**Task to carry out:** Give again, word for word, the line holding "Where should I click to: Click the 5分福彩3D" and every line after it through the end of the data below. Omit pictures.

**Material for this task:**
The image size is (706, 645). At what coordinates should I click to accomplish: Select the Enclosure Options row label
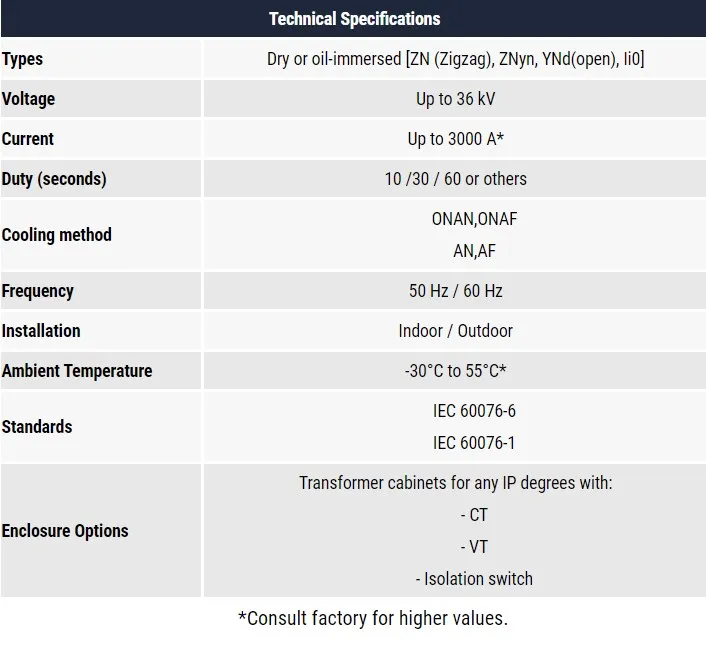65,531
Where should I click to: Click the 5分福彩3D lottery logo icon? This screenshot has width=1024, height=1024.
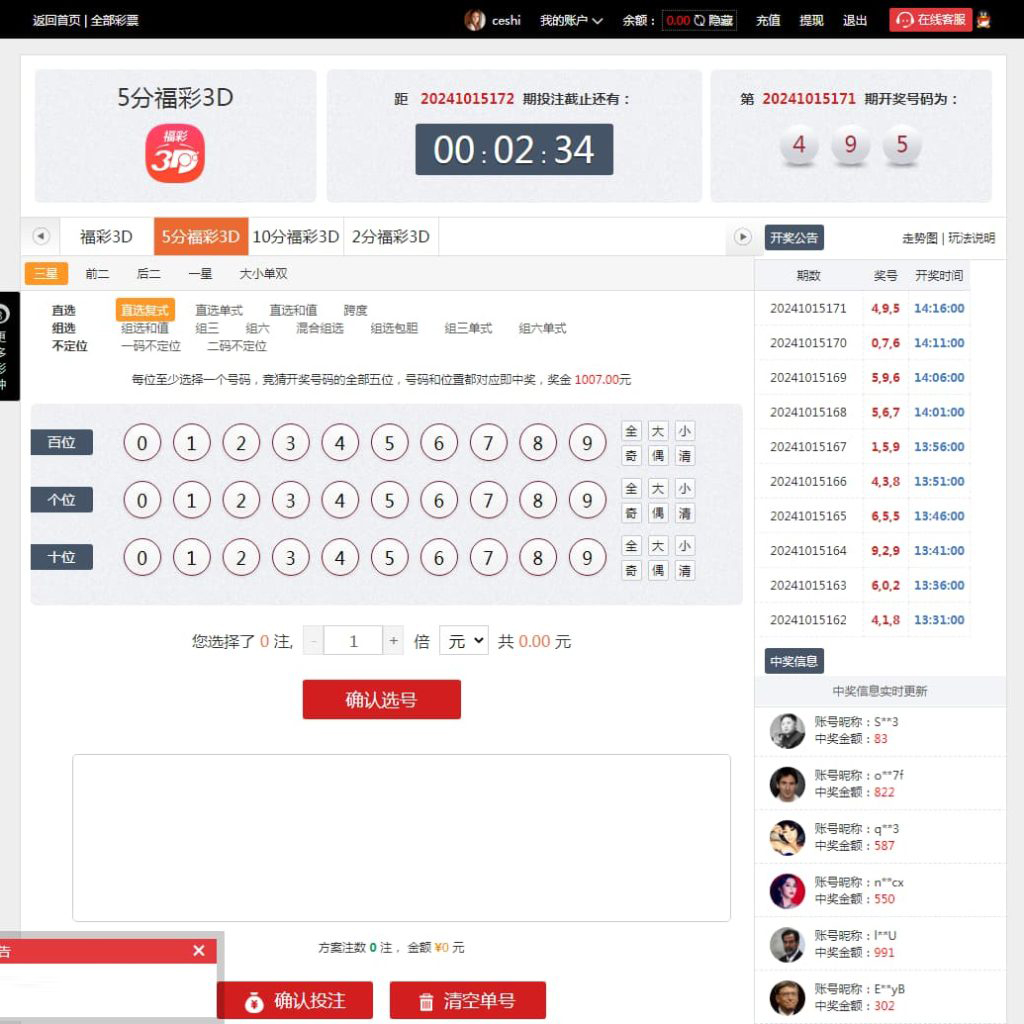pyautogui.click(x=175, y=153)
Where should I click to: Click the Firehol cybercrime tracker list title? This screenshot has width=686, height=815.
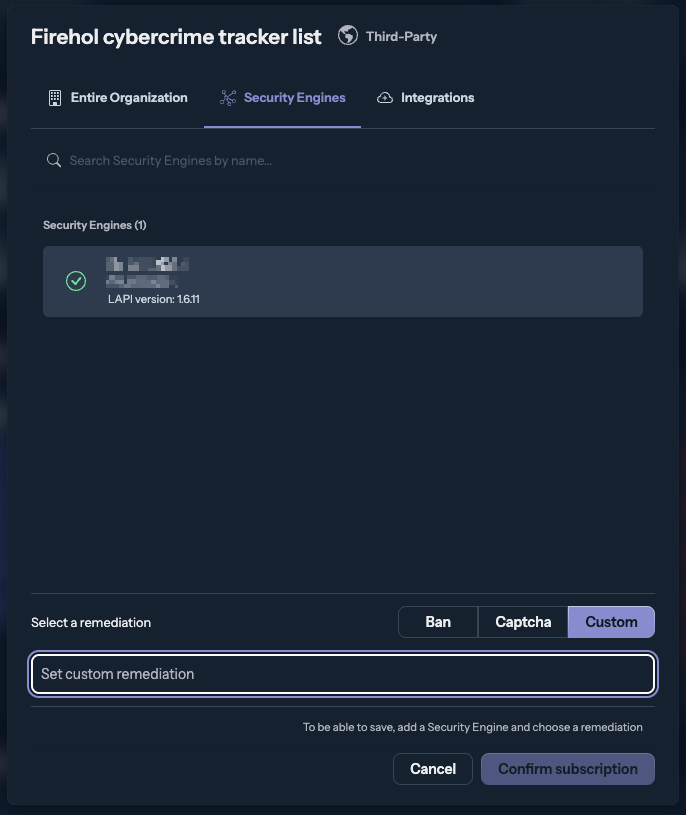176,37
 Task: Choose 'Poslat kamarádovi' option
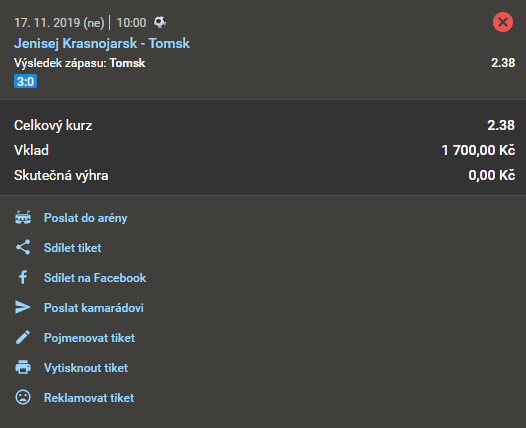(x=94, y=308)
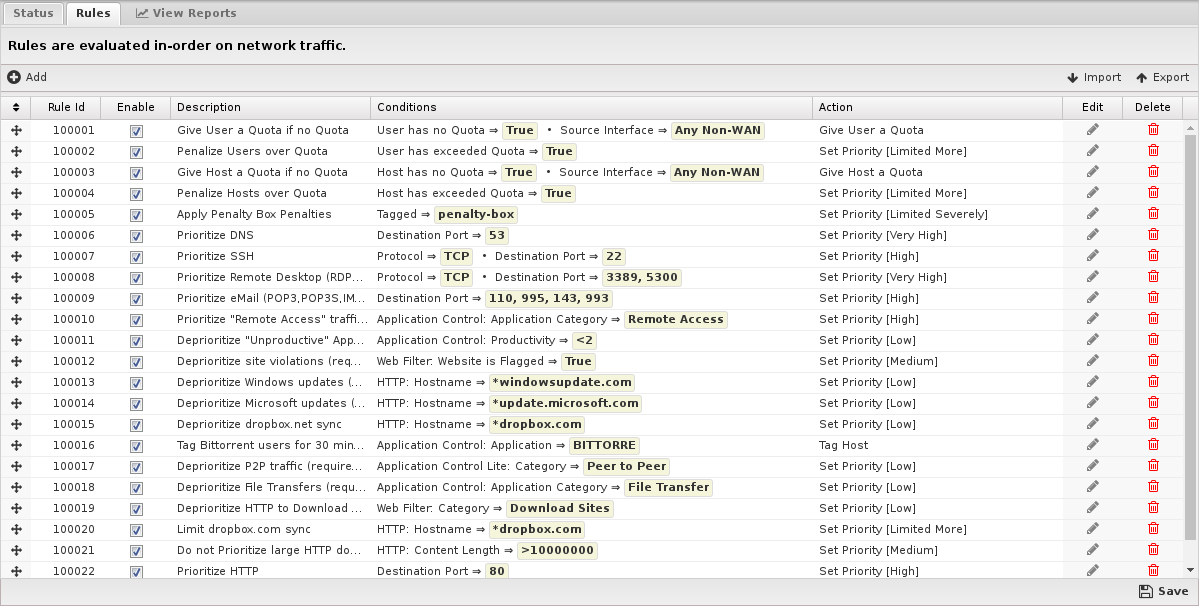Open editor for Give User a Quota rule
Viewport: 1199px width, 606px height.
pyautogui.click(x=1093, y=130)
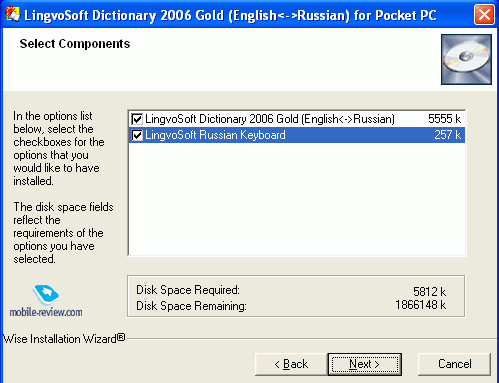Select the LingvoSoft Russian Keyboard row
499x383 pixels.
tap(296, 135)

**Task result:**
Where should I click to: Click the 5分福彩3D lottery logo icon? This screenshot has width=1024, height=1024.
pyautogui.click(x=175, y=153)
Where should I click to: Click the Firehol cybercrime tracker list title? This screenshot has width=686, height=815.
176,37
 Task: Choose 'Poslat kamarádovi' option
(x=94, y=308)
Open editor for Give User a Quota rule
Viewport: 1199px width, 606px height.
pyautogui.click(x=1093, y=130)
Select the LingvoSoft Russian Keyboard row
499x383 pixels.
tap(296, 135)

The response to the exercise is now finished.